While in the Conservation Discovery Corps I have had so many incredible experiences I never had anticipated being able to have. I learned how to better interact with people I don’t know very well and speak publicly on topics I have a profound interest in. In this program I met a lot of incredibly fun and interesting kids who all share the love of animals that I have. I also was fortunate enough to get to know a lot of the Zoo’s incredibly dedicated and brilliant staff members who are always there to support and encourage us to go the extra mile. CDC Students are also involved in off grounds trips as well as special on grounds events. During the late spring into the early summer we planted native marsh grasses in Stratford. The importance of this replant is to ensure the biodiversity of this habitat for the animals that live there such as Stratford’s endangered piping plovers. Other off grounds opportunities included boating trips out of New Haven’s Sound School to learn about the marine biodiversity of Long Island Sound. At the Sound School we also worked on creating reef balls. Reef balls are habitats that help the reproduction of oysters. The Sound School had started the reef ball project due to the oyster population decline in Long Island Sound. On other off grounds trips we helped tag wild geese to track their population size and better understand their migration patterns. Similarly, we also helped tag horseshoe crabs.
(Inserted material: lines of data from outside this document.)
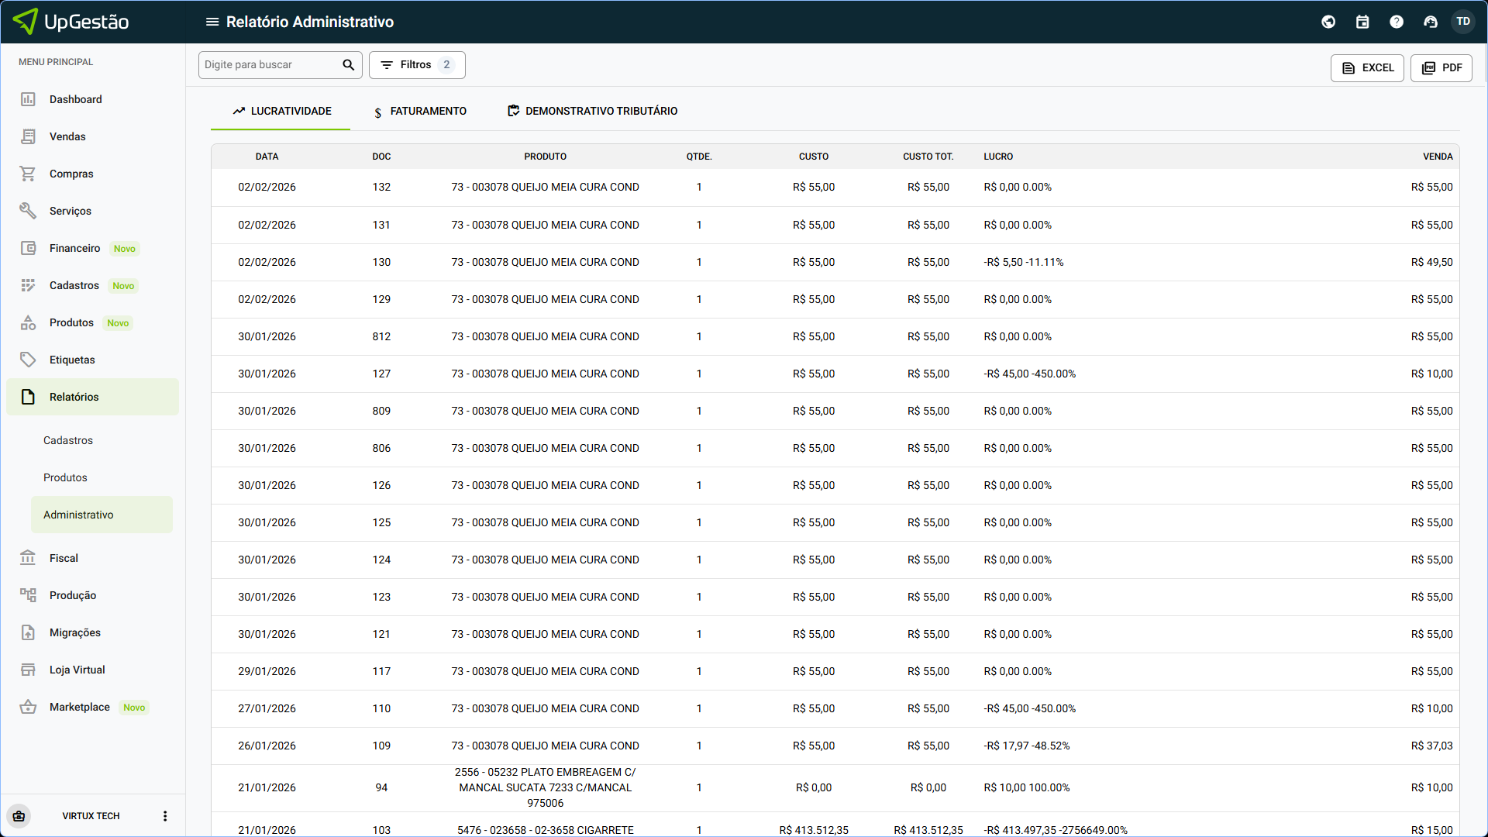Switch to the FATURAMENTO tab
This screenshot has width=1488, height=837.
point(420,112)
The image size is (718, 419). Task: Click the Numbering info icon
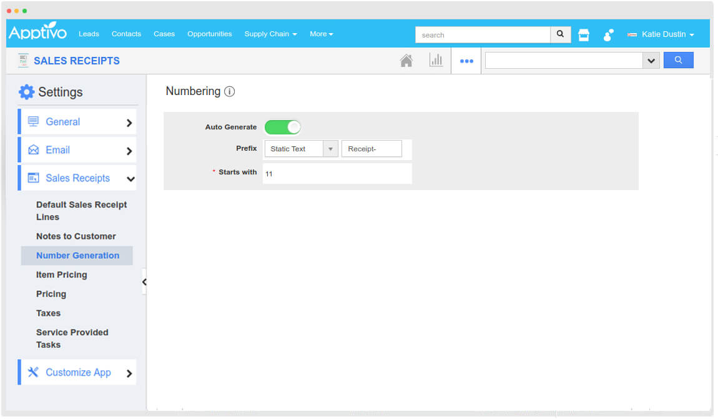[230, 92]
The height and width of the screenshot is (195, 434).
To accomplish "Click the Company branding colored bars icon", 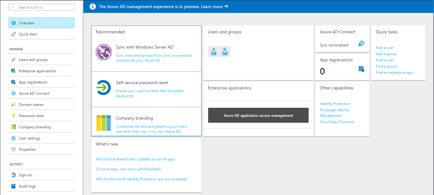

There were special events I was able to participate in on grounds as well. This summer we had Brian and Teddy Bradley’s Skyhunters In Flight shows going on twice a day on the weekends. Teddy and Brian are trained and seasoned falconers who would bring in their own birds of prey to the Zoo. I was lucky enough to help participate in the shows which were used as a form of training exercises for the birds. During these shows we could be asked to run with a lure for a hawk to catch or help fly a Peregrine Falcon. Sometimes after the shows we would get to feed some of the birds or work on other training exercises. For example after shows I once fed their Harris’s Hawk and recently I helped fly their North American Barn Owl.
While in the Conservation Discovery Corps I have had so many incredible experiences I never had anticipated being able to have. I learned how to better interact with people I don’t know very well and speak publicly on topics I have a profound interest in. In this program I met a lot of incredibly fun and interesting kids who all share the love of animals that I have. I also was fortunate enough to get to know a lot of the Zoo’s incredibly dedicated and brilliant staff members who are always there to support and encourage us to go the extra mile.
Toni Ann Rotondo
10/29/2022 05:00:01 pm
What interesting work and accomplishments Lorraine. I would be interested to know if you will continue this volunteerism and if this has helped you narrow down what you may want to study in college?
11/1/2022 06:03:27 pm
Hi Ms. Rotondo, thank you! I am absolutely planning on continuing with this work, I have had such an incredible time since I joined! I think it opened me up to more specific options actually. I went into this program wanting to study biology in college to become a veterinarian oncologist, while in other endeavors this summer I am leaning more now into human neuroscience. Though CDC honestly has opened me up to the possibility of studying zoology as I realized this is a personal passion of mine!